Since then, guidance from the WHO, CDC, and Public Health Agency of Canada has been released which answers additional questions that have arisen regarding patient placement. Most recommendations are aligned. The CDC and WHO prefer private room placement for COVID-19 patients, but both essentially acknowledge that private rooms are a limited resource and that when the time comes, healthcare organizations will need to group together patients with COVID-19 (see their interim guidance on Infection prevention and control during health care when novel coronavirus (nCoV) infection is suspected).
The WHO recommends the following:
3.1 Contact and droplet precautions
in addition to using standard precautions, all individuals, including family members, visitors and HCWs, should use contact and droplet precautions before entering the room of suspected or confirmed COVID-19 patients
patients should be placed in adequately ventilated single rooms. For general ward rooms with natural ventilation, adequate ventilation is considered to be 60 L/s per patient;10
when single rooms are not available, patients suspected of having COVID-19 should be grouped together;
The CDC recommends the following:
It might not be possible to distinguish patients who have COVID-19 from patients with other respiratory viruses. As such, patients with different respiratory pathogens will likely be housed on the same unit. However, only patients with the same respiratory pathogen may be housed in the same room. For example, a patient with COVID-19 should not be housed in the same room as a patient with an undiagnosed respiratory infection.
The Public Health Agency of Canada recommends the following:
If cohorting is necessary, only patients who are confirmed to have COVID-19 should be cohorted. Patients with signs and symptoms and exposure criteria consistent with COVID-19 should maintain at least a two-metre separation between all other patients and/or visitors.
I am pleased that most of us are not yet in a position where we not only need to cohort patients on one or more units, but also where we are cohorting COVID-19 patients in the same room. However, this new guidance makes it clear that we need to accept the possibility that we may face a situation where we need to cohort patients in the same room, and it will be important to be prepared.
The CDC and WHO also make recommendations about PPE use in situations of cohorting, and recommend PPE preserving strategies as follows:
During times of limited access to respirators or facemasks, facilities could consider having HCP remove only gloves and gowns (if used) and perform hand hygiene between patients with the same diagnosis (e.g., confirmed COVID-19) while continuing to wear the same eye protection and respirator or facemask (i.e., extended use). Risk of transmission from eye protection and facemasks during extended use is expected to be very low.
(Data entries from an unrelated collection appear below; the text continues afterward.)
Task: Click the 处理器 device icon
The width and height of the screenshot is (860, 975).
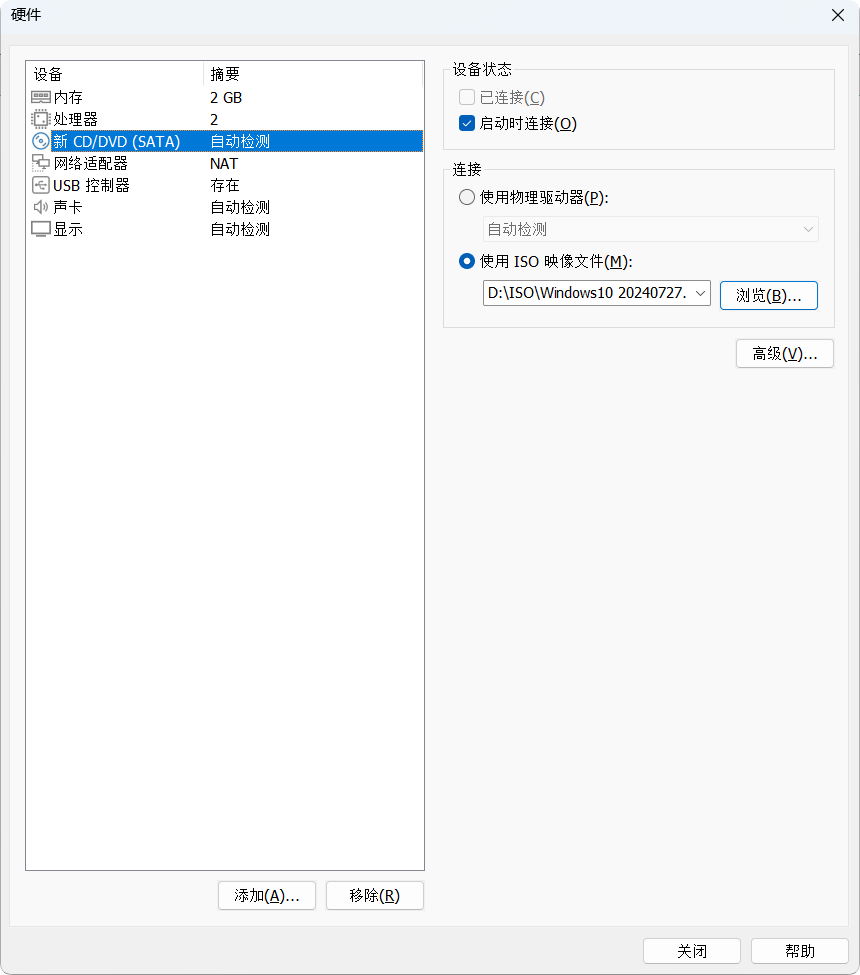Action: point(40,119)
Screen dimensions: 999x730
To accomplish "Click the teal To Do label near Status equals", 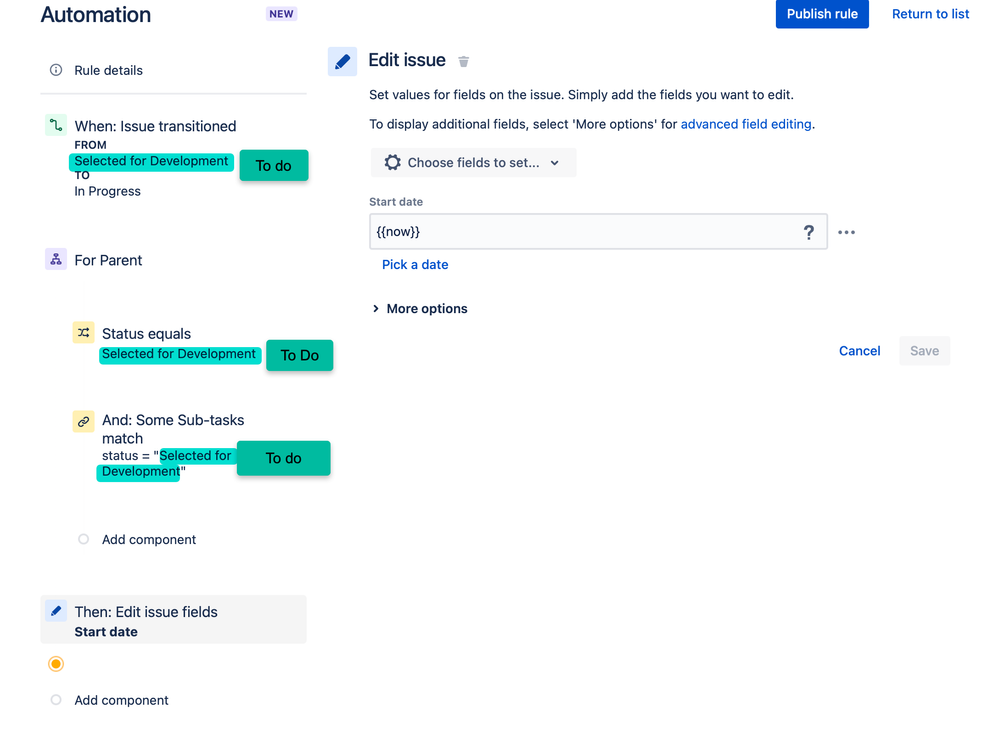I will (299, 355).
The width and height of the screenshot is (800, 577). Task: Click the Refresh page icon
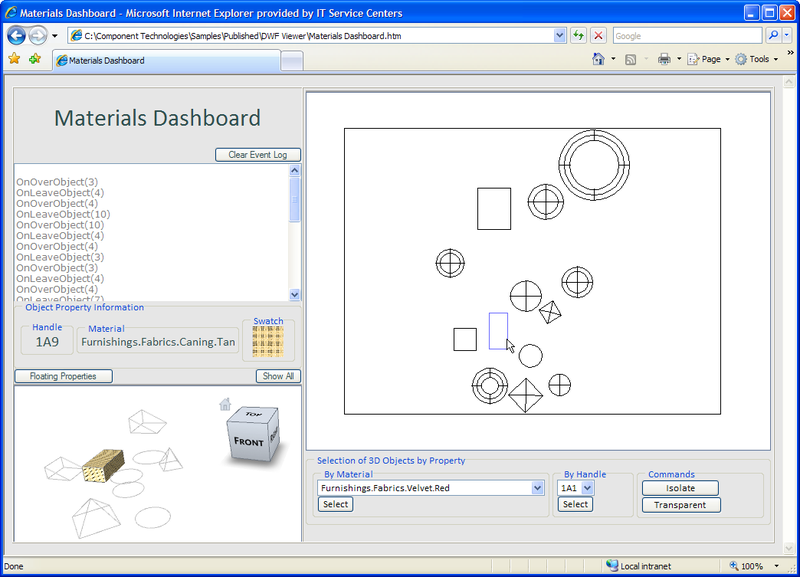point(579,35)
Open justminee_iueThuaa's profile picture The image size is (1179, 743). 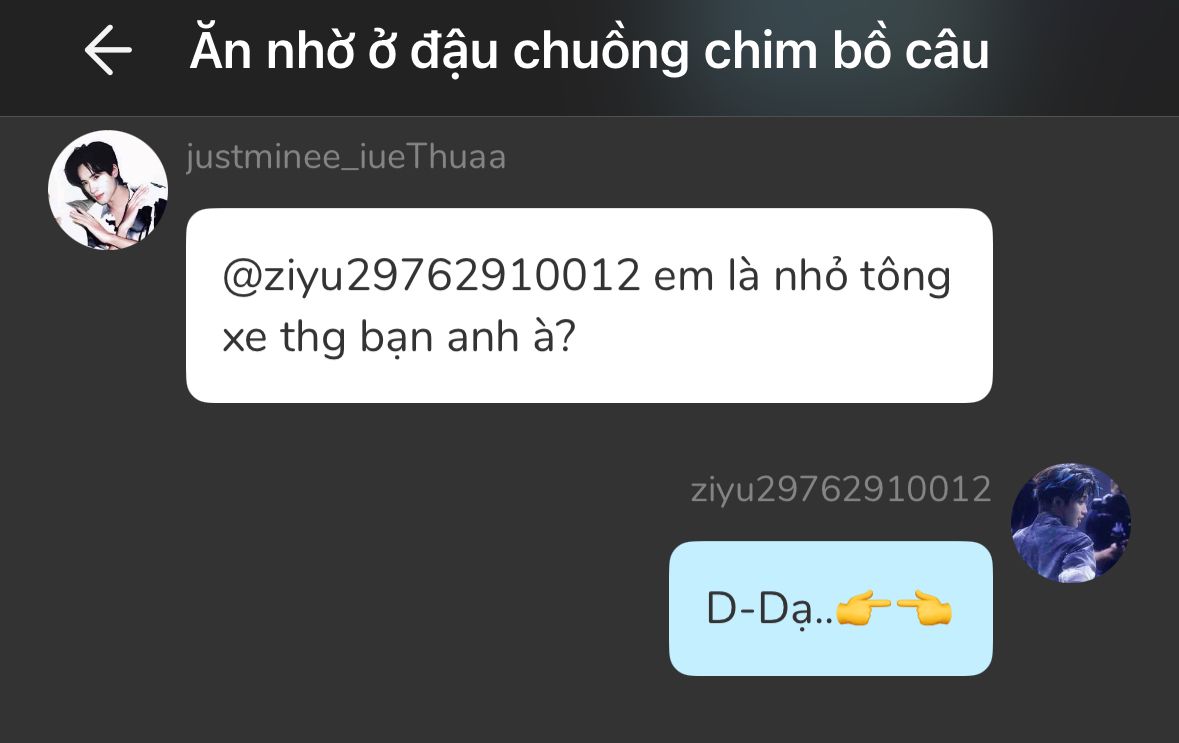108,190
- HCP must take care not to touch their eye protection and respirator or facemask
- Eye protection and the respirator or facemask should be removed, and hand hygiene performed if they become damaged or soiled and when leaving the unit
To preserve PPE, institute these procedures regarding PPE use in units where you are cohorting COVID-19/respiratory illness illnesses.
This is a given, and we may all be facing this.
Thank you for these posts – guessing SHM will be reaching out to share feature these entries.
Thanks Chris, let’s keep sharing our ideas as we manage this crisis. Collective wisdom is the key.